## Seçilmiş metin
"""

23. Hukuk Dairesi 2011/3236 E. , 2012/2379 K.
"İçtihat Metni"MAHKEMESİ :Asliye Hukuk Mahkemesi
Taraflar arasındaki tazminat davasının yapılan yargılaması sonunda ilamda yazılı nedenlerden dolayı davanın kabulüne yönelik olarak verilen hükmün süresi içinde davacı vekilince temyiz edilmesi üzerine dosya incelendi, gereği konuşulup düşünüldü.
-K A R A R-
Davacı vekili, müvekilinin peşin aidat ödemek suretiyle kooperatife üye olduğunu, ancak davalı kooperatifin müvekiline daire vermediğini ileri sürerek, müvekiline kooperatif içinde ortalama bir daire verilmesini, bu mümkün olmazsa bedelinin ödenmesini talep ve dava etmiştir.
Davalı vekili, davacının kooperatif üyesi olduğunu ancak peşin ödemeli üye sayılamayacağını, kendisine tahsis edilmiş daire konusunda ihtilaf bulunmadığını, davacıya verilebilecek bir daire olmadığının bu güne kadar söylenmediğini, müvekkili kooperatifin talebinin muaccel üye aidatlarının ödenmesi yönünde olduğunu, üyeliği devam eden davacının kooperatiften alacak talep etmesinin yerinde olmadığını savunarak, davanın reddini talep etmiştir.

"""

Saklanan kayıtlar:
"""

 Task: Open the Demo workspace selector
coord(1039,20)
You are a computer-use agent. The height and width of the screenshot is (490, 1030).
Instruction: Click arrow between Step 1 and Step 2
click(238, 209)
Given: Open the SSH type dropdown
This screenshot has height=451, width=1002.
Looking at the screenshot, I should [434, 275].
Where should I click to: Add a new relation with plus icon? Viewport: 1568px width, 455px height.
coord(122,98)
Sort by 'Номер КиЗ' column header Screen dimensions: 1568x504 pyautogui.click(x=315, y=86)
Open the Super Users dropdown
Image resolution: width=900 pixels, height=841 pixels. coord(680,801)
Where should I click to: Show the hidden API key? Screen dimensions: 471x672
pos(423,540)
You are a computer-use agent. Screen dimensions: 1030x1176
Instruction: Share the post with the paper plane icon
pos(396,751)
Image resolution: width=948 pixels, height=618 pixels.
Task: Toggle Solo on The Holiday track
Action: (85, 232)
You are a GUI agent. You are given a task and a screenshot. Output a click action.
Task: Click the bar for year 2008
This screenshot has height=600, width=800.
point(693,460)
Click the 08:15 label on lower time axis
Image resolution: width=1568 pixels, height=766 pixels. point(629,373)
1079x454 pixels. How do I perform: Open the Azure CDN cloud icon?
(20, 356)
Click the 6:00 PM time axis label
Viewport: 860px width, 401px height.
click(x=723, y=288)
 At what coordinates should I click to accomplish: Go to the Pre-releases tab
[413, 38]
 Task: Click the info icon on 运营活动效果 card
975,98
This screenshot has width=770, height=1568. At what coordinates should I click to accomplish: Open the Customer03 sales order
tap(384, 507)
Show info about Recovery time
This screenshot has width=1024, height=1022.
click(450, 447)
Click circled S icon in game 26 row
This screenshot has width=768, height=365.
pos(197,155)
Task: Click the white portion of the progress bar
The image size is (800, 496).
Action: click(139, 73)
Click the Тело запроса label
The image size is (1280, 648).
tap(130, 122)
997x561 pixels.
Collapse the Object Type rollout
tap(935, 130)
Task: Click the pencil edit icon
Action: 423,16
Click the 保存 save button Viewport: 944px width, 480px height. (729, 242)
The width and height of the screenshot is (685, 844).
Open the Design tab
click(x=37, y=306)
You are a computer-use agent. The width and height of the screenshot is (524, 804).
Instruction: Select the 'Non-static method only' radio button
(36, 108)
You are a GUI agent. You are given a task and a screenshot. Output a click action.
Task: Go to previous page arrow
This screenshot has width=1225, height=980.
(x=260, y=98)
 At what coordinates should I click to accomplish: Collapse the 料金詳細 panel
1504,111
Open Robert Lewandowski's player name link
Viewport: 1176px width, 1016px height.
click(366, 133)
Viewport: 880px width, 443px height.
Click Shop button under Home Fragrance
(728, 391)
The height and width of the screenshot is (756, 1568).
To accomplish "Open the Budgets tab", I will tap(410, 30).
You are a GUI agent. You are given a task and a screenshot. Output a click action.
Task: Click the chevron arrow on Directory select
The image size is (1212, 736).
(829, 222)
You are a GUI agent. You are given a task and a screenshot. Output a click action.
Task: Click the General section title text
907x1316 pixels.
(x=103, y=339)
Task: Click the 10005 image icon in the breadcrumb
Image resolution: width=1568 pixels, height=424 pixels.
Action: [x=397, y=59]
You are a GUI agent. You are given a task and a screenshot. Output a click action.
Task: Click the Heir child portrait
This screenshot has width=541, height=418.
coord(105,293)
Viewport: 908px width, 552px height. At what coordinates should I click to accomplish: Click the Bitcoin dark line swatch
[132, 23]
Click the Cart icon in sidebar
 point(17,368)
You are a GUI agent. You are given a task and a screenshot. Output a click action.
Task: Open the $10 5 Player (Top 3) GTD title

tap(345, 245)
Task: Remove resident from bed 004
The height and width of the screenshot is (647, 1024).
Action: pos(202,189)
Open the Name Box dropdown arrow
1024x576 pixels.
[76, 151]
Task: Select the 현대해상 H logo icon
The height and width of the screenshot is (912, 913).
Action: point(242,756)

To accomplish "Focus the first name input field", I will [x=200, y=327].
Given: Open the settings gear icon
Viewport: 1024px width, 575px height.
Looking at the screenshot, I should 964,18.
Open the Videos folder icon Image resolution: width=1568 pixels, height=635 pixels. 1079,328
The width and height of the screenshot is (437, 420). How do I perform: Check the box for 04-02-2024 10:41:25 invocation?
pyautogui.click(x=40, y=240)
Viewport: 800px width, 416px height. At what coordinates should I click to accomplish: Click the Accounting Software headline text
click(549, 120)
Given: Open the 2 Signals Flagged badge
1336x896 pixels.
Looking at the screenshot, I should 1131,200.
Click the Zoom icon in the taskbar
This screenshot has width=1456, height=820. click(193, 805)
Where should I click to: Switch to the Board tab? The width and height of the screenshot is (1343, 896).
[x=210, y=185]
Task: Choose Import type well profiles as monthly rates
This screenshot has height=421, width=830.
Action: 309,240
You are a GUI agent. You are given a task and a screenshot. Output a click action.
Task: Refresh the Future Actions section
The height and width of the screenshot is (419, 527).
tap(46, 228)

"""

## Alıştırma 1
Karar metnine göre şu soruları yanıtlayın:
(a) Davaya hangi mahkeme bakmıştır?
(b) Davacı vekiline göre davacı kooperatife nasıl üye olmuştur?
(c) Davalı vekiline göre kooperatifin talebi ne yöndedir?
## Alıştırma 2
Karar metninin devamını yazın. Metni son cümlesinden sonra aynı üslupla sürdürün.
Öğelere bu çalışmada ihtiyaç yoktur.

## Yanıt alanı 1
(a) Asliye Hukuk Mahkemesi.
(b) Peşin aidat ödeyerek.
(c) Muaccel üye aidatlarının ödenmesi yönündedir.

## Yanıt alanı 2
Mahkemece, iddia, savunma, bilirkişi raporu ve tüm dosya kapsamına göre, davacının 1997 yılında davalı kooperatifin yönetim kuruluna 1.100,00 TL ödeyerek kooperatif üyesi olduğu, davacının normal üye olduğunun tespitine karar verildiği ve davalının davacıya verebileceği bir dairesinin bulunmadığı, davalının davacıya tazminat ödemesinin hakkaniyete uygun olacağı gerekçesiyle, talep ile bağlı kalınarak 10.000,00 TL nin davalıdan tahsiline karar verilmiştir.
Karar, davacı vekili tarafından temyiz edilmiştir.
Dava, konut tahsisi bunun mümkün olmaması halinde ortalama bir dairenin bedelinin ödenmesi istemine ilişkindir.
Davacı öncelikle konut tahsisini talep etmektedir. Mahkemece ilk olarak davacıya tahsis edilebilecek uygun bir konut olup olmadığı araştırılmalıdır. Eğer davacıya verilebilecek bir konut yoksa davacı yararına tazminata hükmedilmelidir.
Kendisine konut tahsis edilemeyen üyenin,kooperatiften tazminat istemine ilişkin davalarda uygulanması gereken tazminat hesaplama ilkeleri, Dairemiz`in en son uygulamalarında aşağıdaki şekilde formüle edilmiştir.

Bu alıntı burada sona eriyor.